Entries provided:
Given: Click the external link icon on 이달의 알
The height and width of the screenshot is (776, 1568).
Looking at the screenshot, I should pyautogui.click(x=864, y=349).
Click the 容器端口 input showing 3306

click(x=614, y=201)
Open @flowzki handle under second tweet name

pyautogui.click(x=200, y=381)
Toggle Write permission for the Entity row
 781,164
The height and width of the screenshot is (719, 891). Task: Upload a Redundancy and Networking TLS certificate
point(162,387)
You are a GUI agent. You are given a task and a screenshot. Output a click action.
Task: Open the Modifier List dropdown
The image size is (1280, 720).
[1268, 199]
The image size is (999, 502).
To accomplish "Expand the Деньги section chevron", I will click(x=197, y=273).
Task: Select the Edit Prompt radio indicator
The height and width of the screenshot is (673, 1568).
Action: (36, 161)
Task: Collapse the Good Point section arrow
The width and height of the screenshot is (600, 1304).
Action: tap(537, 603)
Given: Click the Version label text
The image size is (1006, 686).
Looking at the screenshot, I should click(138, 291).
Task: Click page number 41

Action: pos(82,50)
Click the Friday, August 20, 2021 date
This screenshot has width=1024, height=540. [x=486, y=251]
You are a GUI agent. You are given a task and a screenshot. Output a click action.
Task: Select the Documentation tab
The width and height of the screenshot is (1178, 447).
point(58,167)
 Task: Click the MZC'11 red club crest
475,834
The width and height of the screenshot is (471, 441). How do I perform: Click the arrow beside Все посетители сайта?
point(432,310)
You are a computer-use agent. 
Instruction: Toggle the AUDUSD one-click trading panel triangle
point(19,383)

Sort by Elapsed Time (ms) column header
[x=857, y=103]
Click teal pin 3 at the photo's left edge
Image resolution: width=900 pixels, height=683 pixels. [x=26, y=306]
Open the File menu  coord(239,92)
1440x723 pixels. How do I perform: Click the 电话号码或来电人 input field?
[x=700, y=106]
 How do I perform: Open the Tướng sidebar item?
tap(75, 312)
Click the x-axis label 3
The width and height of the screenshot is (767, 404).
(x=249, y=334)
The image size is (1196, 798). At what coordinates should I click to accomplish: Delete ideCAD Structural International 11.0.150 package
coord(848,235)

Assigned task: Search the entries above for "label". Show every line that has it.

Solved problem:
Given: Click the Version label text
Click the x-axis label 3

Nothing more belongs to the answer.